A look at the history of the 0x78 account on Etherscan shows a completely different profile from those of accounts typically responsible for hacks. The account has a history of transacting on ETH network going back more than 600 days and has received transactions from Gate IO, MEXC, and several Binance hot wallets. The account has transacted in a variety of DeFi genres, including Shiba Inu DeFi. It seems highly likely to be someone’s doxxed personal account.
This begs the question of the identity of the “accidental” wDOGE recipient. It feels like the fact that this person exited with funds is being swept under the rug. If funds were clearly bridged out, why would the Dogechain team deny it? The team did not revert blocks, so there is no shortfall in backing of bridged tokens. So it seems odd to deny that any bridging occurred. Why is the team so uninterested in the identity of the funds recipient, and in denial about the fact that this individual bridged funds to Ethereum chain? Is it possible that they could know more about this than they let on?
Furthermore, if the wDOGE spent by the 0x78 account was actually wDOGE that should have been burned, then it would create a shortfall in the amount of DOGE available on the Dogechain bridge. It seems that the amount received by the 0x78 account was no more than a few percent of what was on the bridge, but it would entail a fractional reserve and a loss of funds if the wDOGE that was sold by the 0x78 account was effectively fake. The Dogechain team stated the opposite (“no loss of funds”).
The amount of unbacked wDOGE allegedly received by the 0x78 account seems small enough proportionally (~7% of all DOGE on the bridge) that it is unlikely to be an issue. The overall alleged unbacked amount (20 million wDOGE) is probably locked up in LPs or forgotten about by depositors, and so it seems that the bridge is unlikely to run completely dry. Furthermore, the team could just add more DOGE to the bridge if it did accidentally issue some unbacked wDOGE. So why deny any loss of funds whatsoever?
It seems that the incident had the potential to be more serious than it was. The chain seems to have been halted on an emergency basis while the 0x78 account was rapidly transacting. Given a few more hours of leeway, it is possible that this account could have done much more damage. Furthermore, we don’t know the exact attack vector due to the lack of transparency from the team, so it is impossible to verify that they have issued a complete fix.

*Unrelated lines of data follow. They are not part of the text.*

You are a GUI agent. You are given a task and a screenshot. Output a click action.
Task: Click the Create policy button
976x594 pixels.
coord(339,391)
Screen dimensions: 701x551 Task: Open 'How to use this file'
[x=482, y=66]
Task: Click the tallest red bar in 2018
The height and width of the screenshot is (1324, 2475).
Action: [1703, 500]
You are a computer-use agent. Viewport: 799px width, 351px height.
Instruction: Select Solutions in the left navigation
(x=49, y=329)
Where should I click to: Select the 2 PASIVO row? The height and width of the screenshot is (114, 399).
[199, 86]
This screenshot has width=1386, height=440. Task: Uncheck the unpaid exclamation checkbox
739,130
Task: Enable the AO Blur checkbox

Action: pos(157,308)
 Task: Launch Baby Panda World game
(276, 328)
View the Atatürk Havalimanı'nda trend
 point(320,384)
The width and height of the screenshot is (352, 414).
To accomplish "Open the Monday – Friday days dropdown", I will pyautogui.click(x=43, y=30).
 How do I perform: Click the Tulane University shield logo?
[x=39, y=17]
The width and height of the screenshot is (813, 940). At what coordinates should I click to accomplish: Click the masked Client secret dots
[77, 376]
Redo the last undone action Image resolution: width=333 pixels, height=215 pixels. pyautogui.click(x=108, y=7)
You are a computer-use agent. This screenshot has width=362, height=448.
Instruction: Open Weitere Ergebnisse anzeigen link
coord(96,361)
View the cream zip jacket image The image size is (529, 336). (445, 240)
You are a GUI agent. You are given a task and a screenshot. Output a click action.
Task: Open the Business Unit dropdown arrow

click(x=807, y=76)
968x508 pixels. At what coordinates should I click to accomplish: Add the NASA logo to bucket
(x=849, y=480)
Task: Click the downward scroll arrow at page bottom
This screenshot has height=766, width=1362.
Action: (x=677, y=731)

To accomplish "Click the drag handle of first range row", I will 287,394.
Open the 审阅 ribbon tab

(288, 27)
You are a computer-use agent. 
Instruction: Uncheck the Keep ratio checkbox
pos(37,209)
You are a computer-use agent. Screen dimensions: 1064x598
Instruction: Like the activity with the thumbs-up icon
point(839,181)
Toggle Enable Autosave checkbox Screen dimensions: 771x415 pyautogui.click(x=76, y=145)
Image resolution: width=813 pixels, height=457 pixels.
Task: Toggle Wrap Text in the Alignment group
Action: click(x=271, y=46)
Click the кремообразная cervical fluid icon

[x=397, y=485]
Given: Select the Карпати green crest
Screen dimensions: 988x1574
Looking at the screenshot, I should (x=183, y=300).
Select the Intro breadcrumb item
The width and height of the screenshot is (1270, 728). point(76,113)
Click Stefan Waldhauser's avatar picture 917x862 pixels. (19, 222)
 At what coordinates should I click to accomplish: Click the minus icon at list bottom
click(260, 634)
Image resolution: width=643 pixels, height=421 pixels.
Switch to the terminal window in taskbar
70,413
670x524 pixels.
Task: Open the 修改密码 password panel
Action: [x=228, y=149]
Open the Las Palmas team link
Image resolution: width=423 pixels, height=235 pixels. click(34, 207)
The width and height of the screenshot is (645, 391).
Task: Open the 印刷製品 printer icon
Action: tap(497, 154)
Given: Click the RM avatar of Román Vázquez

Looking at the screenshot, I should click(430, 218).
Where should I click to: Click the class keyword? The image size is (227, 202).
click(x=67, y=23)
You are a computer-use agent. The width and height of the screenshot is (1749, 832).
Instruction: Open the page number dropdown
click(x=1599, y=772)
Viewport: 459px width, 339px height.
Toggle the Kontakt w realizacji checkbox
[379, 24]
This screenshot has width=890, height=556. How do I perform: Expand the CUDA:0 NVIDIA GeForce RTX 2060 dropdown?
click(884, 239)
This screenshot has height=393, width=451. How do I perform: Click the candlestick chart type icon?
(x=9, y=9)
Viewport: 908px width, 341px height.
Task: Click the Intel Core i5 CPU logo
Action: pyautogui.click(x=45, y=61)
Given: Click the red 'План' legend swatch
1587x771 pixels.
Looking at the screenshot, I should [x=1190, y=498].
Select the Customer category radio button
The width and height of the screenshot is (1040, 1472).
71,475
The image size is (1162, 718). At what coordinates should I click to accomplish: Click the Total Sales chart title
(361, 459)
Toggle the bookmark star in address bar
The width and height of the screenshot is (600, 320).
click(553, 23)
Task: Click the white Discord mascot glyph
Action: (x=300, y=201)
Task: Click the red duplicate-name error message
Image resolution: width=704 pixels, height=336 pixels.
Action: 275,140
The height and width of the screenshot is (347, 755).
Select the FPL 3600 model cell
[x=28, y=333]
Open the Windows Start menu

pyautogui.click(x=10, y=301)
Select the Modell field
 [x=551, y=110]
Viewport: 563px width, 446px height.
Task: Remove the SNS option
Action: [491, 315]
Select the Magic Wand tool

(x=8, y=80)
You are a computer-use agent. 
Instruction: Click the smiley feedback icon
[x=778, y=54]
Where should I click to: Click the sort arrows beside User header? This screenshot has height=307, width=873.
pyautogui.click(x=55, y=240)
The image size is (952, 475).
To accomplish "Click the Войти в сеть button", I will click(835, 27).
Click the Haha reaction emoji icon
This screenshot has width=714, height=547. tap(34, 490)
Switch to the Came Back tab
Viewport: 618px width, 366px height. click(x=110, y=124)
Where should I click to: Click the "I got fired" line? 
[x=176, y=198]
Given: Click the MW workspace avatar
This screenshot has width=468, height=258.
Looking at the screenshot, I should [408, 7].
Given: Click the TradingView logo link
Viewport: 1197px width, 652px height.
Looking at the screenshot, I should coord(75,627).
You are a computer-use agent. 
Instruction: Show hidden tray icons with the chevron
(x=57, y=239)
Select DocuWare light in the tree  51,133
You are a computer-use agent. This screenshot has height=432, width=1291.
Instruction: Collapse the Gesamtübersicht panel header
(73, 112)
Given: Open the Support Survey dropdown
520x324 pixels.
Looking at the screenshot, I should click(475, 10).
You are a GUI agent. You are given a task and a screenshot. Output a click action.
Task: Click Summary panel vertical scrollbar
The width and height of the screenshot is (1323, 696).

Unfortunately, the team’s communication surrounding this outage is likely to cause issues down the road. It seems that anyone who considers bringing major funds onto this blockchain would probably perform due diligence on the chain’s creators, and the irregularities associated with this situation may prevent Dogechain from ultimately getting its big break.
It is possible that all of this is just a nothingburger, and a bunch of wDOGE was innocently and mistakenly minted to the account of a random person. But these situations usually turn out to be pretty logical if we follow the arrows of money. My real concern about this situation is that the Dogechain team seems to be throwing up a smokescreen to prevent the public from gaining knowledge about where the money went (i.e., the reason why this particular individual was sent funds, the identity of the exploiter, and even the basic fact that he exited with funds).
When we choose where to put our money in crypto, we all have to decide what we are comfortable with. And in this case, I decided that there were enough red flags about Dogechain’s handling of the September 11 situation that I would prefer not to bridge funds to Dogechain again. And if I feel that way personally, then I wouldn’t encourage anyone else to do it either.
Well, that’s it from me for today. Stay safe out there in the Wild, Wild West of DeFi!